BRANO DI LETTURA:
┄┄┄┄┄┄┄┄┄┄

Giappone: pena di morte, favorevole il 75% dell’elettorato

 

La Repubblica, 25 gennaio 2007

 

Il movimento contro la pena di morte ha compiuto molti progressi in Giappone, ma stenta ancora a far presa sul grosso pubblico. "Molti aspetti della pena capitale ormai urtano la sensibilità di gran parte della popolazione dell’Arcipelago, che però tende ancora a evitare di interessarsi attivamente a un problema per più versi ancora relegato fra i tabù", spiega il professor Junji Tsuchiya, docente di sociologia all’Universita Waseda di Tokyo.

La questione e tornata ultimamente alla ribalta con la fine di una moratoria informale nelle esecuzioni, in vigore dal settembre 2005 per gli scrupoli di coscienza del ministro della Giustizia Seiken Sugiura, un fervente buddista cui e pero succeduto dalla fine dello scorso anno il falco Jinen Nagase. In Giappone è il guardasigilli a dare l’ultimo assenso all’ordine di esecuzione proveniente dai giudici della Corte Suprema e attualmente sono una novantina i detenuti che hanno salito tutti e tre i gradini di giudizio prima del patibolo: e una cifra primato cui è prevedibile si aggiungano presto altri 25 condannati in secondo grado dall’inizio dello scorso anno.

Dall’inizio degli anni ottanta vi sono state complessivamente 63 impiccagioni, sulla base di sentenze riguardanti omicidi plurimi ed efferati (con particolari aggravanti come la violenza sessuale, incendi o danneggiamenti di luoghi pubblici): questo ha contribuito a diffondere la convinzione, confermata da diversi sondaggi, che la pena capitale sia un irrinunciabile deterrente contro le manifestazioni di violenza più estrema.

Solo ultimamente alcune certezze in proposito hanno cominciato a vacillare, specie dopo la pubblicazione di una serie di poesie in cui un detenuto nel braccio della morte ha rivelato una gamma di sentimenti insospettata ai più. Si chiama Kaoru Okashita, ha 60 anni ed è reo confesso dell’uccisione di due persone nel 1989: condannato all’ergastolo in primo grado, si e visto infliggere in appello la pena capitale, poi confermata dai vertici della magistratura.

┄┄┄┄┄┄┄┄┄┄

COMPITI ED ESERCIZI:
• a. Quante impiccagioni ci sono state in Giappone dall'inizio degli anni ottanta, secondo il brano?
• b. Come si traduce in inglese questa frase del brano: "Il movimento contro la pena di morte ha compiuto molti progressi in Giappone, ma stenta ancora a far presa sul grosso pubblico."?
• c. Trascrivi dal brano il passo che comincia con "Solo ultimamente alcune" e prosegue fino a "vertici della magistratura.".
Per svolgere i compiti le righe non servono.

┄┄┄┄┄┄┄┄┄┄

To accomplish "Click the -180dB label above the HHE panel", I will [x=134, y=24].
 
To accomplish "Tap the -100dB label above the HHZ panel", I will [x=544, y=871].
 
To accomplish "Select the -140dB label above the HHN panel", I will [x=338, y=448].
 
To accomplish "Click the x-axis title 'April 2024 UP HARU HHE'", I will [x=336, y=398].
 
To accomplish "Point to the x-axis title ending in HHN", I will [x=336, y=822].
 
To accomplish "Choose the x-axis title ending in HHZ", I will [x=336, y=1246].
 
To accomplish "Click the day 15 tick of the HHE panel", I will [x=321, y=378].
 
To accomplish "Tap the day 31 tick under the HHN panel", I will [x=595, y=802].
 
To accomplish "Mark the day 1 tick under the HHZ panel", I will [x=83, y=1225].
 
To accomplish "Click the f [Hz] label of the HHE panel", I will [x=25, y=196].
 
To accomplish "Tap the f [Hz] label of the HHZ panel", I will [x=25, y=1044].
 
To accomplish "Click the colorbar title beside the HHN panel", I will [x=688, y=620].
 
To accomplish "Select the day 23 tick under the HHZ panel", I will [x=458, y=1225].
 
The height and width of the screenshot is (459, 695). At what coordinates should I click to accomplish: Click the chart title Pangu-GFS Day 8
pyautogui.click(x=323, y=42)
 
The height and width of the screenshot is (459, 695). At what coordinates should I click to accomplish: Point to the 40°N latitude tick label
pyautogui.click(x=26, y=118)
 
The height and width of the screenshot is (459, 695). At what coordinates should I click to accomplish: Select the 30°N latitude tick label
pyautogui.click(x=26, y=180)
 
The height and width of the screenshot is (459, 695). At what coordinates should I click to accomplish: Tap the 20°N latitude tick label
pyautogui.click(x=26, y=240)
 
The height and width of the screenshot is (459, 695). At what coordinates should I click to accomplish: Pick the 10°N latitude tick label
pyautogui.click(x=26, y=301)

┄┄┄┄┄┄┄┄┄┄

RISPOSTE IN ORDINE:
• a. Complessivamente 63.

• b. The movement against the death penalty has made a great deal of progress in Japan, but it is still struggling to take hold among the general public.

• c.
Solo ultimamente alcune certezze in proposito hanno cominciato a vacillare, specie dopo la pubblicazione di una serie di poesie in cui un detenuto nel braccio della morte ha rivelato una gamma di sentimenti insospettata ai più. Si chiama Kaoru Okashita, ha 60 anni ed è reo confesso dell’uccisione di due persone nel 1989: condannato all’ergastolo in primo grado, si e visto infliggere in appello la pena capitale, poi confermata dai vertici della magistratura.